Also, did God not "separate" Israel from Egypt by a mighty and miraculous deliverance? Even the theocracy of Israel under Moses served as a presage for future State autonomy. God divided the nation of Israel into 12 independent tribes. Each tribe had its own individuality, leaders (under Moses, of course), territory, etc. Remember, too, when Israel crossed the Jordan River and entered the Promised Land that 2 1/2 tribes (Reuben, Gad, and the half tribe of Manasseh) chose to stay on the east side of Jordan.
This was happily allowed by Joshua and the other 9 1/2 tribes.
In fact, the Book of Judges is simply a redundant account of tyrannical powers enslaving God's people and the subsequent rise of deliverers (directed and empowered by God) to separate the nation, thus providing His people with freedom and independence.
Furthermore, the divided kingdom of Israel provides a classic Biblical example of the right of State secession. As a result of Solomon's sin (I Kings 11:11-13), God allowed the nation to be divided. "Israel" was the name of the Northern Kingdom, comprising 10 tribes. Its first king was Jeroboam, and the capital was Samaria. "Judah" was the name of the Southern Kingdom, comprising 2 tribes, Judah and Benjamin. Rehoboam was Judah's first king, and the capital was Jerusalem.
These two nations--which shared the same history, heritage, ancestry, language, etc.--engaged in friendly (and sometimes not-so-friendly) commerce and trade, participated in mutually beneficial dialogue and diplomacy, and even sometimes allied themselves in times of war. And, yes, they also occasionally became mortal enemies against each other. Between the two, the Southern Kingdom enjoyed far and away more of the favor of Heaven. It had (for the most part) better leaders, had a more vibrant spiritual life, and was afforded more peace. In fact, Jehovah, through His prophets, often warned Judah against the propensity to become entangled with the idolatrous affairs of the Northern State. In general, the more Judah remained separate from Israel, the more successful it was. Conversely, the more entangled Judah became with Israel, the more dreadful the consequences became.
Judah's secession from Israel not only gave it a more peaceful and productive existence, it extended its liberty by over 100 years. Israel went into Assyrian captivity in 721 B.C., while Judah went into Babylonian captivity in 586 B.C.
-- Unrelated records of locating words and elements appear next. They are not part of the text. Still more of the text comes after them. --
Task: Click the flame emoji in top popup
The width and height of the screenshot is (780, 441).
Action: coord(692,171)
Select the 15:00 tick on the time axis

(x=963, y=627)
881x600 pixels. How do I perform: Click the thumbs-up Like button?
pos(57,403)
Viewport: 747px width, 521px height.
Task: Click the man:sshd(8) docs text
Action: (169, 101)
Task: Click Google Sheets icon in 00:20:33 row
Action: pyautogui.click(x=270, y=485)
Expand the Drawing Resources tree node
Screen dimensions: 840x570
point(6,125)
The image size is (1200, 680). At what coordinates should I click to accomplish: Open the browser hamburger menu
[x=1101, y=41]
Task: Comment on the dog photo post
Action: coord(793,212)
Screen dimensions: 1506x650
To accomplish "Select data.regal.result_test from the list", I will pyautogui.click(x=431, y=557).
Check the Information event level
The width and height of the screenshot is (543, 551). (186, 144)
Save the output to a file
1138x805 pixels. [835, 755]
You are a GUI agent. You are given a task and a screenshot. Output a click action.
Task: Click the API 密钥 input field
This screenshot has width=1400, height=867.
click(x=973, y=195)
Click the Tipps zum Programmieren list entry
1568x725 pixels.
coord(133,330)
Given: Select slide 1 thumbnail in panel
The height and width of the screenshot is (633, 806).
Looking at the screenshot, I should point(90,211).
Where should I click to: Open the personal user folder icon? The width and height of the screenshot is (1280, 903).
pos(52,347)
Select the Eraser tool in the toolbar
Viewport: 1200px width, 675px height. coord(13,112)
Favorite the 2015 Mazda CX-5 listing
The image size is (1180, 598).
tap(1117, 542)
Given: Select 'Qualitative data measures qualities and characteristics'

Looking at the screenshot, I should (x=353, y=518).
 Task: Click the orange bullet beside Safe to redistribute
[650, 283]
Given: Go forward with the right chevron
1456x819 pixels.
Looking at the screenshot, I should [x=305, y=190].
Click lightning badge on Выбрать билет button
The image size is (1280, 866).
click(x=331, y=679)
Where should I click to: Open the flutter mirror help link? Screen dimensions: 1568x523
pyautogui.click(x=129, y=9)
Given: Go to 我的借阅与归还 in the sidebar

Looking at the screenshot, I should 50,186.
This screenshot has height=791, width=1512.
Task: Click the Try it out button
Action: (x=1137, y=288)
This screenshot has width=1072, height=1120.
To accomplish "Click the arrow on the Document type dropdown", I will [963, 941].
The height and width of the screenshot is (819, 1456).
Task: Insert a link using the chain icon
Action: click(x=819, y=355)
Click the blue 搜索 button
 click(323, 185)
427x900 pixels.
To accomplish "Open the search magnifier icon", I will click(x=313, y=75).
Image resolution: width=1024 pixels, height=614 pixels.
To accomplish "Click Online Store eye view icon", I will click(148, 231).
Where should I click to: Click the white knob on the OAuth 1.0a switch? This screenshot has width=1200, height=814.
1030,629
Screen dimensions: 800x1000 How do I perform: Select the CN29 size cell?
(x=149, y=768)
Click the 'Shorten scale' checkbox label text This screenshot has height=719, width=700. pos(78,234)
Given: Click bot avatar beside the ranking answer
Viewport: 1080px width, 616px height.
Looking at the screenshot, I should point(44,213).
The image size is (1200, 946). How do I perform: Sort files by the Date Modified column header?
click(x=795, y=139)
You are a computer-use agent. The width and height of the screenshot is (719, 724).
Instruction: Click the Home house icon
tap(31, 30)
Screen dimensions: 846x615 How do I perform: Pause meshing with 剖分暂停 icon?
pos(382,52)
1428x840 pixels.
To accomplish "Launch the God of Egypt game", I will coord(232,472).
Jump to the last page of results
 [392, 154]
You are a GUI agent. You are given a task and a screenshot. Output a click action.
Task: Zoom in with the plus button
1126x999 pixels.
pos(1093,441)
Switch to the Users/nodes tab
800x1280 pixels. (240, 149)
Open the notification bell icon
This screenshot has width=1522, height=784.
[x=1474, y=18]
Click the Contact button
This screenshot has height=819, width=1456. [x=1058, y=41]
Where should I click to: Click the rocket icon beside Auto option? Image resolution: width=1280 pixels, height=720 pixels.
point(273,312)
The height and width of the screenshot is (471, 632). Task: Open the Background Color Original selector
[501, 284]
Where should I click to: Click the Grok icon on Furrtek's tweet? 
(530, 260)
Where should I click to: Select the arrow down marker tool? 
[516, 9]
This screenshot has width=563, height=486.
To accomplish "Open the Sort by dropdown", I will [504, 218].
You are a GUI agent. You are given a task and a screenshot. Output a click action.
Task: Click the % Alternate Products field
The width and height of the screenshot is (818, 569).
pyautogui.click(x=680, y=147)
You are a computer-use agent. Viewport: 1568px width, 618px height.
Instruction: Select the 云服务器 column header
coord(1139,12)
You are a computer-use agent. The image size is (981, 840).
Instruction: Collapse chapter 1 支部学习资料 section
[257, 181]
It should be obvious to any reasonable person that there is absolutely nothing in Scripture that would preclude states from seceding, separating, or declaring independence from one another. In fact, just the opposite is true. The examples from the Bible should be plentiful enough for any rational person to understand that the God of Heaven has given mankind the individual and collective volition to choose (or reject) our leaders, government, etc. (I have already dealt with Romans 13, et al., so I will not belabor that issue again at this juncture.)